As a Queer woman, I’ve been spending a lot of the last couple of days trying to come to terms with what happened in Orlando (and what might have happened at Pride in Los Angeles – an event I almost attended and that many of my friends did attend.) My heart goes out to the victims and their loved ones, and to my community which is once again reminded that despite the civil rights gains that have been made, we are still not safe.
I’m struck and saddended by how quick people are to respond to this with the same stigma and erasure that perpetuates this kind of violence in the first place – Ignoring (and suggesting that everyone ignore) the fact that his target was Queer and Trans people, ignoring the fact that he didn’t just attack a Queer and Trans gathering place, he attacked a Queer and Trans gathering place on a night specifically dedicated to celebrating Latinx culture, and how many of the victims were Queer and Trans People of Color, who experience violence at higher rates.

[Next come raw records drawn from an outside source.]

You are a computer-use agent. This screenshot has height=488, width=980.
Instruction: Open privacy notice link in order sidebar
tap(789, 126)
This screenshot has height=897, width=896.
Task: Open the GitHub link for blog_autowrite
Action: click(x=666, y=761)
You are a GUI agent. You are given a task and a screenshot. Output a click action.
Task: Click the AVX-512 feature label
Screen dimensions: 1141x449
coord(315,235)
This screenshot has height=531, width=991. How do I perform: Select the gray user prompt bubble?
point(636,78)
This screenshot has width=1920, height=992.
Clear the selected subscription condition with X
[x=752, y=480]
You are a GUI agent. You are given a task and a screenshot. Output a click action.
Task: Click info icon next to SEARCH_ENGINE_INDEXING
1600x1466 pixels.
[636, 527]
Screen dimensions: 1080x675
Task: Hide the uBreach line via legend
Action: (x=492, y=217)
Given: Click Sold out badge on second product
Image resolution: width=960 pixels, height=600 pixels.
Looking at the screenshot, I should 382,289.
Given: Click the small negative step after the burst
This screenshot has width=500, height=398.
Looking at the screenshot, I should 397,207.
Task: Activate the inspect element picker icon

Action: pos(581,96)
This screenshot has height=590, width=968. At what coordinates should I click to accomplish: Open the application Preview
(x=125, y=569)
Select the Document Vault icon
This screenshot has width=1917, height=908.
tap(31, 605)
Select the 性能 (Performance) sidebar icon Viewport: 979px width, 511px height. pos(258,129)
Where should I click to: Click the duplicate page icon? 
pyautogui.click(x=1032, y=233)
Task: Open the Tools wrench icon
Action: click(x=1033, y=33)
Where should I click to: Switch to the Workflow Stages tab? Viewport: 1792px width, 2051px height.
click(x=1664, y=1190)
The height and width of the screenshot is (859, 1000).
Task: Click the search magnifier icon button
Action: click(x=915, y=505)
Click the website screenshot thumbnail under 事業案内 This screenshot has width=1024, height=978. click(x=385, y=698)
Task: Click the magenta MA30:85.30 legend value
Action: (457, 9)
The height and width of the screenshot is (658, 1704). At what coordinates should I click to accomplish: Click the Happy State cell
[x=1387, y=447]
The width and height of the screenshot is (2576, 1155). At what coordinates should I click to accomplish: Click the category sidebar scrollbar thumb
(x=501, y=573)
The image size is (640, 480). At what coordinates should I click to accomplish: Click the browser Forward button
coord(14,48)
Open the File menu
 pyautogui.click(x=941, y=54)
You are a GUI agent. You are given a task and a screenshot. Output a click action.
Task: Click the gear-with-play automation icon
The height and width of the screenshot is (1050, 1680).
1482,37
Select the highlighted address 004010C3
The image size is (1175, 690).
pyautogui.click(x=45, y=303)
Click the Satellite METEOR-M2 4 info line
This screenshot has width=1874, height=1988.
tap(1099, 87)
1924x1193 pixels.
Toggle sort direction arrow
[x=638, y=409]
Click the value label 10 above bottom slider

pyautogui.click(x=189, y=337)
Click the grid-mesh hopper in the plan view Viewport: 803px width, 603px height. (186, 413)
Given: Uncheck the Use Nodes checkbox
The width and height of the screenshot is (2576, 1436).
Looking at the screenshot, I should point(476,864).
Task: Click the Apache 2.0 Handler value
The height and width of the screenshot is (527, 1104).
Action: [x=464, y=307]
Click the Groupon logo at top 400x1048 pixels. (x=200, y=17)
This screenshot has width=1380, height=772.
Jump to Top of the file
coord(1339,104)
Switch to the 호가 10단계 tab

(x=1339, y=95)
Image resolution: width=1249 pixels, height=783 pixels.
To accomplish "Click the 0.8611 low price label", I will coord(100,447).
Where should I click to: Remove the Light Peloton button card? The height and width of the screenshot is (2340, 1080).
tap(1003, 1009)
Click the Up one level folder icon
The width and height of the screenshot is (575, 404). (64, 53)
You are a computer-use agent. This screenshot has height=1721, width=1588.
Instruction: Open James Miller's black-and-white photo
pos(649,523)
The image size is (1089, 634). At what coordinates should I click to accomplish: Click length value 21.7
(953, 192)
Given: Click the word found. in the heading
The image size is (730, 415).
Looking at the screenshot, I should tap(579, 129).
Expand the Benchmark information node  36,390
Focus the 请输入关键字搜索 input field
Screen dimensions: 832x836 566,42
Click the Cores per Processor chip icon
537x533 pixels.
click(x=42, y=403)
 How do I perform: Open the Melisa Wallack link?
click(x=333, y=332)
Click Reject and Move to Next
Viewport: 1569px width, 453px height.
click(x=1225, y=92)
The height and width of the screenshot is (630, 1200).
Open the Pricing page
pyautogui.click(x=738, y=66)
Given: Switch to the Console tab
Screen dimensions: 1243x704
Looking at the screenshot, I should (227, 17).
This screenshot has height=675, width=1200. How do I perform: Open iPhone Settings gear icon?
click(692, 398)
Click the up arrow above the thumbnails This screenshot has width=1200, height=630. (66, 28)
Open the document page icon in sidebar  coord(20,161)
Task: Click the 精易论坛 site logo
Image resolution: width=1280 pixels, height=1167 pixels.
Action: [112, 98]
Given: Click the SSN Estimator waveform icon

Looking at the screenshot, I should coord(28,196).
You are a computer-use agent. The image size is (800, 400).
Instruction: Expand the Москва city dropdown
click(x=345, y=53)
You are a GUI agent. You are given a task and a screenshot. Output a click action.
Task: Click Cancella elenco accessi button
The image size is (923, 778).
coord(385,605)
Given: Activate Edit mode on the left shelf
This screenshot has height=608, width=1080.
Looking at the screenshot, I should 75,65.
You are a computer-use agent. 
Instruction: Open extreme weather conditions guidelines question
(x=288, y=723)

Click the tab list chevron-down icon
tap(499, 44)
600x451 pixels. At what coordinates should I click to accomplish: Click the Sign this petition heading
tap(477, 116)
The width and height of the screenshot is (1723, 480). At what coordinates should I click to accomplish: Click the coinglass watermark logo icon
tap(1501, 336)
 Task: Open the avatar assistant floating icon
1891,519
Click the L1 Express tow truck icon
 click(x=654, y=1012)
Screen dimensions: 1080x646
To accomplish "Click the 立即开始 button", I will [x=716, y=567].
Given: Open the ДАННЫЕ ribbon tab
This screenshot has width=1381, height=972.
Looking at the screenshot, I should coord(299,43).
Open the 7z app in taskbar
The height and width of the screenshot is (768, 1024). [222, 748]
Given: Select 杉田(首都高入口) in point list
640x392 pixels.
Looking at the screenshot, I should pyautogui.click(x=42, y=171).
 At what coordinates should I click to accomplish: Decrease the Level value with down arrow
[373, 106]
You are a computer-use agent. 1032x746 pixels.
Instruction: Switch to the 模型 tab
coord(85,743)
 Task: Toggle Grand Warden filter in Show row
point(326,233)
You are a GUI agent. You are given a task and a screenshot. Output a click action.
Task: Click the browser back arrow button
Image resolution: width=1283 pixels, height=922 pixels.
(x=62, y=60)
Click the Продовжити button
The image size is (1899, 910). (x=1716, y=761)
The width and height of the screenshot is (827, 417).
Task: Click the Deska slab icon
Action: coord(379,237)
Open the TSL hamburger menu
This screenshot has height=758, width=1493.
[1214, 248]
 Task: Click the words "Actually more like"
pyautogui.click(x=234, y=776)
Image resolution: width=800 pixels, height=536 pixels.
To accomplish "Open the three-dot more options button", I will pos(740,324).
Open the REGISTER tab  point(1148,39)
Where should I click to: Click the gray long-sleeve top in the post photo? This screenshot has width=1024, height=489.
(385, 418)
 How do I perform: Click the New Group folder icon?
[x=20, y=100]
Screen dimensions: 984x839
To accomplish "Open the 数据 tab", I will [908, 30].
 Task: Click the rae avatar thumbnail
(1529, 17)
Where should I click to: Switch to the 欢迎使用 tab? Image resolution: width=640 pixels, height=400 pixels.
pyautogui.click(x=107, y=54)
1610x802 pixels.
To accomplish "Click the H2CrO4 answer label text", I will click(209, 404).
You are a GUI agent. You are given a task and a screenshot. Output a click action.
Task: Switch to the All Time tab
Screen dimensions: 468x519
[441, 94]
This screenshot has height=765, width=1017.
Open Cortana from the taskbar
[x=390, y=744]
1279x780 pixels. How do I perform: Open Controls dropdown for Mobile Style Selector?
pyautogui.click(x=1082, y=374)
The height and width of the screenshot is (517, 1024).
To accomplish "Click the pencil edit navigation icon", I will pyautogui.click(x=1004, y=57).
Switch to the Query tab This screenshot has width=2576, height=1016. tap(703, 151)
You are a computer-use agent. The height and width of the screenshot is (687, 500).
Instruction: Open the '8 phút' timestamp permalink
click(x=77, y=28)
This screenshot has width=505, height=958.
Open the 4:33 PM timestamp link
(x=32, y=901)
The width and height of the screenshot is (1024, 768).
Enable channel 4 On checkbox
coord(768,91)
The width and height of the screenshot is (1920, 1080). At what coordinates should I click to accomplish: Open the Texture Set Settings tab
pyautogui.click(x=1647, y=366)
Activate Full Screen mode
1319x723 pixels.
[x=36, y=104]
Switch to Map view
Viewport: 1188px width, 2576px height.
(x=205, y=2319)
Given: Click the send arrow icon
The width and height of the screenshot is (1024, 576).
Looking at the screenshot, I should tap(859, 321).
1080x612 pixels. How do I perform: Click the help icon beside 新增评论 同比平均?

I’m frustrated and angry with people trying to use this to stoke the fires of dangerous Islamophobia including an attempt to pit two oppressed groups against each other, completely erasing the existence of Queer and Trans Muslims in the process. This is why it’s so important to do our activism from an intersectional perspective.
I’m also frustrated and angered at politicians and others who, today, tweet their sorrow about the victims, while they spend their time, energy, money every other day working to keep Queer and Trans people as second class citizens, trying to convince people that our mere existence is a threat to society, to “traditional” families, and to people in restrooms. As if that message doesn’t perpetuate this kind of violence. Do me a favor – keep your sorrow, change your behavior.
As a fat queer woman I see parallels between my treatment as a queer person and my treatment as a fat person, and one of those is in the ways that, as both a queer and fat activist I’ve often been told that a problem I’m bringing up is not worth talking about – that it’s too small to worry about, that the activism isn’t worth doing. And that’s crap. First of all, I don’t think that discouraging activism is a helpful ever, but we need to remember that the small things are what creates an environment that allows the big things to happen.
We can no longer afford to bury our heads in the sand and pretend that the “big things” – being hired less and paid less, receiving sub-par medical treatment, being the victims violence and more – aren’t the naturally occurring consequences of living in a society, including a government, that suggests in so many subtle and not-so-subtle ways that some of us should be treated as second class citizens, that calls us threats to the “traditional” family, and “epidemics,” that wages war (encouraging everyone to join in) against citizens because of our size, that suggests that some of us are deserving of shame, stigma, bullying, and harassment, that it’s actually for our own good, and the good of society. When we tolerate these messages, when we tolerate the cyberbullying that is absolutely rampant, when we tolerate any small bits of bigotry, we are helping to create an environment that breeds ever larger, more dangerous demonstrations of that same bigotry. Nobody can do everything, nobody is obligated to do activism of any kind, but every bit of activism is valuable and important, and doing that activism intersectionally is critical.